Rebuttal Question 3: Explain advantage of masking in detail.

b) We thank the reviewer for this inquiry on the potential advantages of masking. We have expanded the discussion on the "Impact of liver masking and interpretability" in Section 5. We clarify that the primary benefit of masking in our context is not performance gain or training speed, but rather safety and anatomical validity. As demonstrated by our saliency metrics (Table 3), masking significantly improves the localisation of decision-relevant features ($P$ score) within the liver. This prevents "shortcut learning" from extrahepatic features (e.g., subcutaneous fat), and ensures that the model relies on clinically relevant regions while AUC remains similar. This robustness is a critical aspect for clinical trust, independent of training efficiency.

c) Expanded the "Impact of liver masking and interpretability" section in the Discussion to clearly articulate that the value of masking lies in preventing shortcut learning and ensuring anatomical validity, rather than solely improving accuracy or convergence speed.



Detailed Comment 1:

a) In Table 1, please also highlight the MASH results for the T1-only setting (first three rows), not only the T1+PDFF configuration.

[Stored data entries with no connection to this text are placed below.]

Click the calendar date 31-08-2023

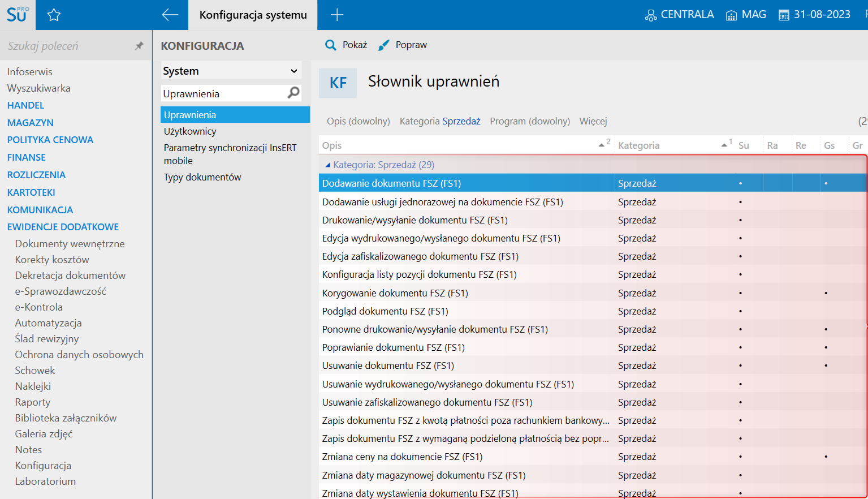pos(815,15)
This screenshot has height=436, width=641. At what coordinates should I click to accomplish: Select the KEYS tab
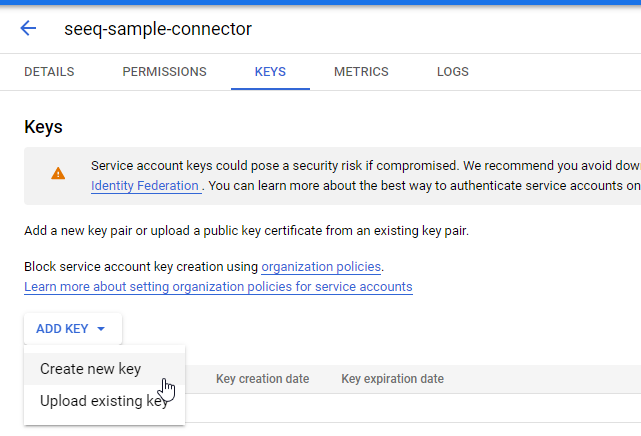[270, 72]
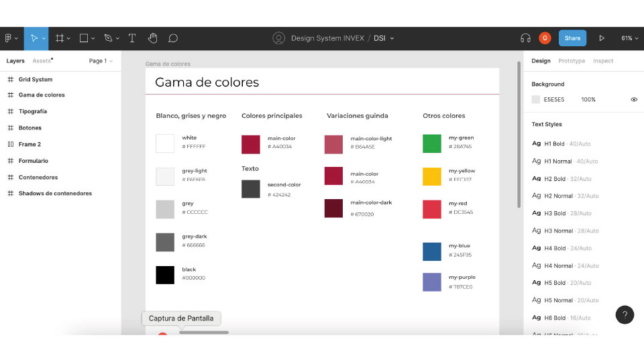644x362 pixels.
Task: Select the Tipografía layer
Action: click(33, 111)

b) We thank the reviewer for their careful examination of our results. We have corrected Table 1 to accurately bold the top-performing models (and those statistically equivalent) across all health classes, including the $T_1$ MASH results, to provide a fair representation of single-modality performance.

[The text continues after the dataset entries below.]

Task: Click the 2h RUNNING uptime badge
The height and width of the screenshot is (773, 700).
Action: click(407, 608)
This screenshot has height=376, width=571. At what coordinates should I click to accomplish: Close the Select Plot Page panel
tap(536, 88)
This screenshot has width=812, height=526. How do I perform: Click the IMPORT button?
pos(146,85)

c) Updated Table 1 formatting to bold the top-performing results for $T_1$-only inputs regarding MASH classification.




Detailed Comment 2:


a)If you used complex-valued T1 MRI images, please clarify the representation used in the network (e.g., real/imaginary as two channels).

b)  We appreciate the opportunity to clarify our data usage. The $T_1$ maps provided by the UK Biobank are quantitative maps (shMOLLI sequence), where each pixel represents a scalar relaxation time in milliseconds (ms). These are inherently real-valued, positive numbers derived from the magnitude reconstruction of the original acquisition (complex-valued). Therefore, no complex-valued representation (Real/Imaginary channels) was required or used in our network architecture. 
For a more in-depth explanation, I would recommmend: https://mriquestions.com/what-is-t1.html

c) No action, just reply to the reviewer.



Detailed Comment 3:

a) It would be helpful to comment on other potential applications of this framework beyond liver stratification and beyond MRI, and what adaptations would be needed for those settings.

b) We thank the reviewer for this forward-looking suggestion. We have adjusted the final paragraph of the Discussion and Conclusion to address the translational potential of our work. We now discuss how our framework—specifically the integration of disease stratification with explainability metrics—could be adapted for other pathologies where "gold standard" labels are noisy or unavailable. We outline that while the core methodology remains applicable, adaptations would be required regarding specific disease severity labeling and the selection of modality-appropriate explainability methods.